如本文中使用的,术语“包括”及其变型表示开放的术语,含义是“包括但不限于”。术语“基于”表示“至少部分地基于”。术语“一个实施例”和“一实施例”表示“至少一个实施例”。术语“另一个实施例”表示“至少一个其他实施例”。术语“第一”、“第二”等可以指代不同的或相同的对象。下面可以包括其他的定义,无论是明确的还是隐含的。除非上下文中明确地指明,否则一个术语的定义在整个说明书中是一致的。

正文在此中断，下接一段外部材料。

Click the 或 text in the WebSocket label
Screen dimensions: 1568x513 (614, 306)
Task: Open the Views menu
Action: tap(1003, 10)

在本文中,术语“业务交易”表示业务双方以货币及服务为媒介的价值的交换,例如交易可以表示从发起业务订单开始到完成付费结果的整个过程,并可以包括订单环节和支付环节。术语“目标类风险”可以表示在NSF交易之后,商家主动向账户指定绑卡发起扣款支付且支付失败的风险,以及用户很长时间(例如,超过一个月)不去支付NSF交易订单的钱款的风险,即扣不到款风险。
图1示出了根据本说明书实施例的安全业务交易方法的一示例的流程图。关于本说明书实施例方法的执行主体,可以是直接负责提供业务服务(例如,出行业务服务)的服务端,也可以是与业务相关联的第三方服务端(例如,安装出行类小程序的钱包应用平台的服务端),且都属于本说明书的实施范围内。
如图1所示,在步骤110中,获取账户业务请求。
具体地,服务端可以从客户端接收账户业务请求。在本说明书实施例的一个示例中,账户业务请求可以是针对出行类业务的账户业务请求,例如用户通过操作钱包客户端上的出行类小程序来向服务端发出账户业务请求。
在步骤120中,基于第一风控模型,判断账户业务请求所对应的账户是否存在目标类风险。在本说明书实施例的一个示例中,可以使用已有的针对目标类风险的风控模型来作为第一风控模型,对账户信用进行识别,从而得到相应的目标类风险。在本说明书实施例的另一示例中,第一风控模型还可以是在下文中其他部分所提出的全新的风控模型来识别目标类风险,具体细节将在下文中展开。
在步骤130中,根据关于目标类风险的判断结果,确定针对账户业务请求是执行预付费交易模式还是先享后付费交易模式。这里,可以是直接根据目标类风险来确定相应的付费交易模式,还可以是结合预设的一个或多个付费模式影响因子来进行综合判断,例如根据运营策略可以针对白名单用户直接开放先享后付费交易模式。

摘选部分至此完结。